» **REQUIREMENT**
The lines to return begin at the one containing "Inno3D'den Nvidia GeForce" and end at the final line of the material; output them exactly and only them.

» **DATA FOR THIS TASK**
■ ■ ■
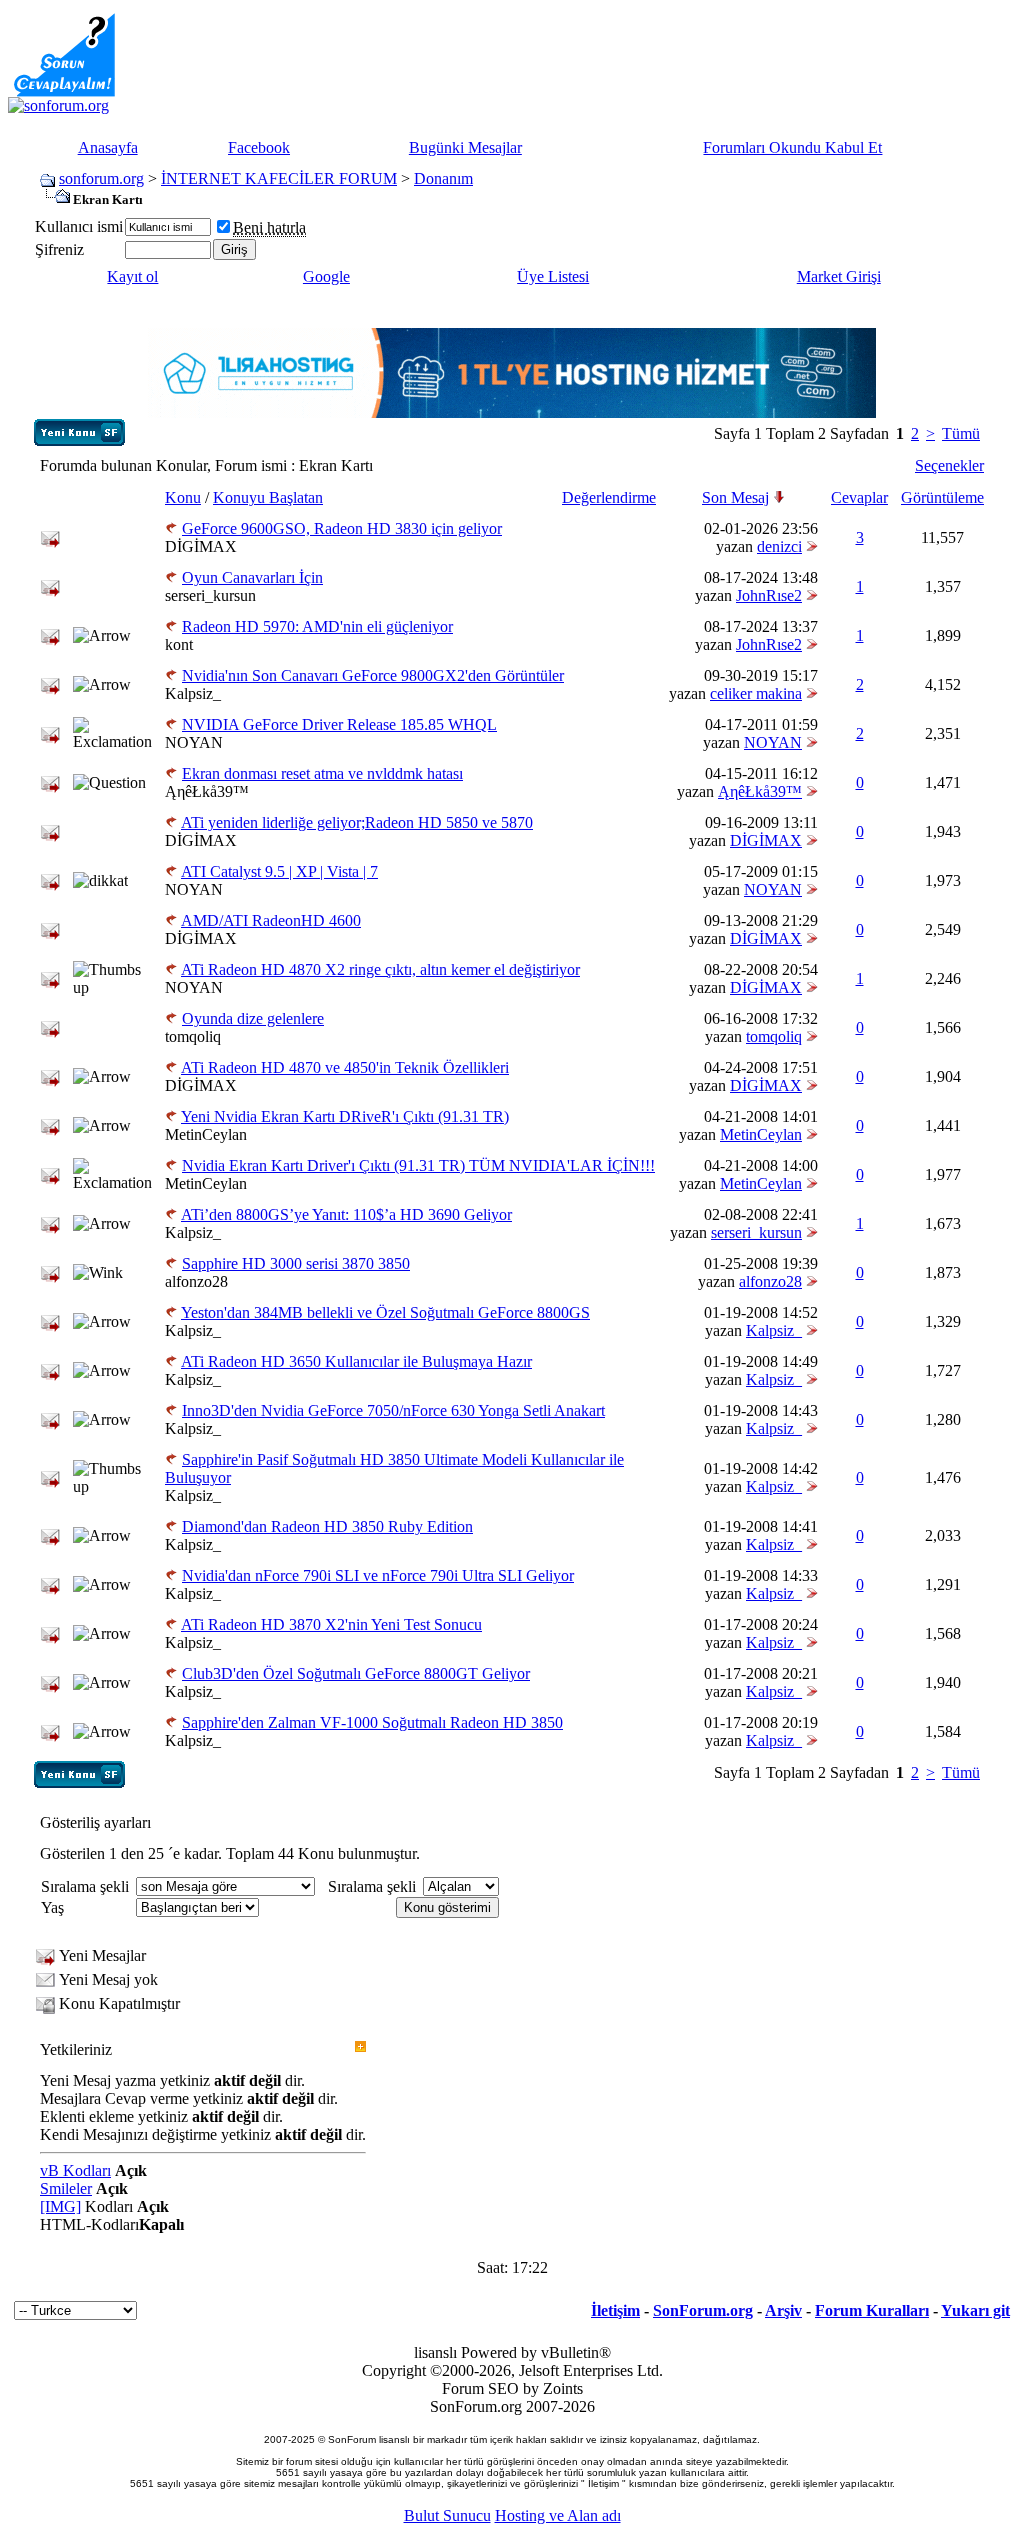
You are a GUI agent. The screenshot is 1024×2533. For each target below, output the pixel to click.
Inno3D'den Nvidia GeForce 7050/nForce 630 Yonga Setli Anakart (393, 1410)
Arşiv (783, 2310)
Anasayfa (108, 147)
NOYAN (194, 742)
■ ■ ■
» **REPLY**
Inno3D'den Nvidia GeForce 7050/nForce 630 Yonga Setli Anakart (393, 1410)
Arşiv (783, 2310)
Anasayfa (108, 147)
NOYAN (194, 742)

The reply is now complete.